Close Encounter | Audio Visual installation

Close Encounter | Audio Visual installation The Studio

Opening Hours

Monday: Closed
Tuesday: 10am-6pm
Wednesday: 10am-6pm
Thursday: 10am-6pm
Friday: 10am-6pm
Saturday: 10am-6pm
Sunday: Closed

Close Encounter is a new audio-visual installation by Merijn Royaards, created in collaboration with Martin Roth. Through the integration of spatial and tactile sound design with enveloping visuals, the work explores how distance is perceived differently across sound, touch, and vision—and how these sensory variations shape our experience of space.

Employing high-resolution LiDAR scanning alongside advanced sound recording technologies, the project captures, deconstructs, and reconstructs the exceptional Grade I–listed studio at Ladbroke Hall. Sonic, vibrational, and visual elements are transformed and reconfigured into an evolving audio-visual environment that invites visitors to experience shifting perceptions of proximity, scale, and intimacy. By reworking the building’s inherent resonances, Close Encounter examines how spatial perception can be reimagined, ultimately altering how space is felt and understood.

Dr Merijn Royaards is an artist and researcher exploring the relationships between spatial experience, memory, and technological mediation, with a focus on spaces of conflict and hypersensory environments. Working across architecture, performance, music, and audio-visual art, his practice spans interactive installations, live performance, film, and radio. He is a Lecturer at the Bartlett School of Architecture, UCL, where he leads Situated Audio and contributes to the Situated Practice MA and Design for Performance and Interaction MA.

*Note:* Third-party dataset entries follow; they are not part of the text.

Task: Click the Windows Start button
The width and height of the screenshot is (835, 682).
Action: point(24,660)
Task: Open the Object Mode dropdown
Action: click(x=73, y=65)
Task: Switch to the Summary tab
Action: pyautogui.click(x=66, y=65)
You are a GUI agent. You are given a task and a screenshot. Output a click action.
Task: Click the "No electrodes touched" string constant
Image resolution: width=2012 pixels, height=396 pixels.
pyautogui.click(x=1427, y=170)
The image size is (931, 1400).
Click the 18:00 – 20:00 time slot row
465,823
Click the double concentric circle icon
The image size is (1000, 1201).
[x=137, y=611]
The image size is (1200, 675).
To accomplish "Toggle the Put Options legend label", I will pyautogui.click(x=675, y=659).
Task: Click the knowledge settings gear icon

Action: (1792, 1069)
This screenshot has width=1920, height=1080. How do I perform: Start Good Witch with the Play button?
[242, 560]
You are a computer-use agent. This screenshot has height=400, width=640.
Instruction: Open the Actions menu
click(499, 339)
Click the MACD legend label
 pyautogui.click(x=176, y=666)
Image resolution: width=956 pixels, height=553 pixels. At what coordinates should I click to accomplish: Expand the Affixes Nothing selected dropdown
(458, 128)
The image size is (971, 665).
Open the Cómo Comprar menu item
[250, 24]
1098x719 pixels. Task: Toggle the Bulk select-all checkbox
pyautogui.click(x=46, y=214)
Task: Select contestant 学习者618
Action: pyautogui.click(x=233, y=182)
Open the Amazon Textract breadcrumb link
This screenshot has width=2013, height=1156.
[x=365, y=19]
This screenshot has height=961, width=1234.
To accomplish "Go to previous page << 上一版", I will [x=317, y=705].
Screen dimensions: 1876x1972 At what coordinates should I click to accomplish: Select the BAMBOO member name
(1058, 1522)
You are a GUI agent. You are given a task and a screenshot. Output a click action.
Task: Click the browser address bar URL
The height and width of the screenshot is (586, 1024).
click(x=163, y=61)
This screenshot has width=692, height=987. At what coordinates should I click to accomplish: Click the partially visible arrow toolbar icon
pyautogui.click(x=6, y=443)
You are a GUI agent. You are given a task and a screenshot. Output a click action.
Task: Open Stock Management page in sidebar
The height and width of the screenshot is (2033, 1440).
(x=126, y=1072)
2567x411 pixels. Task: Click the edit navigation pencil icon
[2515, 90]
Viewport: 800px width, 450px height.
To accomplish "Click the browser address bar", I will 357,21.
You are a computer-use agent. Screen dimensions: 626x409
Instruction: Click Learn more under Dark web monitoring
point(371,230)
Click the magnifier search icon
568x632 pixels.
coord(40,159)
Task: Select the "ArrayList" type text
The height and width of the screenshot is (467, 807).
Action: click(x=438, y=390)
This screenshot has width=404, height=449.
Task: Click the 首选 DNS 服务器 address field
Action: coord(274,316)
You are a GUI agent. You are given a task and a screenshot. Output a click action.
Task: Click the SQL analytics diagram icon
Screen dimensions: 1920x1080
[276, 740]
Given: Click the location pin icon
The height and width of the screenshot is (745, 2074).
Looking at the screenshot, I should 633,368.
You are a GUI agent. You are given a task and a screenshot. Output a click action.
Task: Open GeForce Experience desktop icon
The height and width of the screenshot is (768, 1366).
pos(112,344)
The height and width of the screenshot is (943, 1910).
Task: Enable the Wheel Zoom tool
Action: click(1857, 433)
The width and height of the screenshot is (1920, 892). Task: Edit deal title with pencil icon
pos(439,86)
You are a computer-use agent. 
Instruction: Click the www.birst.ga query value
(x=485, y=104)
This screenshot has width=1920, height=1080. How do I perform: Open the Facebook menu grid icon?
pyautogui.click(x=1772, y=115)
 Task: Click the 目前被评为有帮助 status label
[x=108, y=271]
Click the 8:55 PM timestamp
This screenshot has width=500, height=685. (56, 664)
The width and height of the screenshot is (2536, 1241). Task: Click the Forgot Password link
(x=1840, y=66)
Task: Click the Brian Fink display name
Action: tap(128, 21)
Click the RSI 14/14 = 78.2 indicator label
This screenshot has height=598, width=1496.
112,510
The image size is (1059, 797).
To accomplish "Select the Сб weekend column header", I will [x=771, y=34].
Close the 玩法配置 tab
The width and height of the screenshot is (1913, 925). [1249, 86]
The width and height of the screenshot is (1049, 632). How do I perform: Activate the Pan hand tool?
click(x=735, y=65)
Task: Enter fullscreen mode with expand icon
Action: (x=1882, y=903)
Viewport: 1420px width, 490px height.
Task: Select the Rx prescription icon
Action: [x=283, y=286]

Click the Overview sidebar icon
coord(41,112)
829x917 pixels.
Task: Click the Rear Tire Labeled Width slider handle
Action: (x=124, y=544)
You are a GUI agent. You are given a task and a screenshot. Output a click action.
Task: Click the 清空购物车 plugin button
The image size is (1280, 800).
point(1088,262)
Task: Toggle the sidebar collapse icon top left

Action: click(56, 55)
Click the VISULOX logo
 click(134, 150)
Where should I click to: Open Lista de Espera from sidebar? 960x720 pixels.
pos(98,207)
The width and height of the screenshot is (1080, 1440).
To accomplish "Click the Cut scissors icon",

Martin Roth (Autogen Endress) generates hyperreal acoustic experiences in order to teleport the listener to parallel points in space and time; “Travelling without moving.” [Atreides] He is particularly influenced by 90s-era ambient music; media technology demonstrators, and interactive media. Primary motivations include projecting the human experience into the digital realm, exploring what is lost and what is to be gained and who really cares anyway. He combines a traditional education in electrical engineering, signal processing, and telecommunications with strong autodidactic tendencies and artistic sensibilities, “One man’s magic is another man’s engineering.”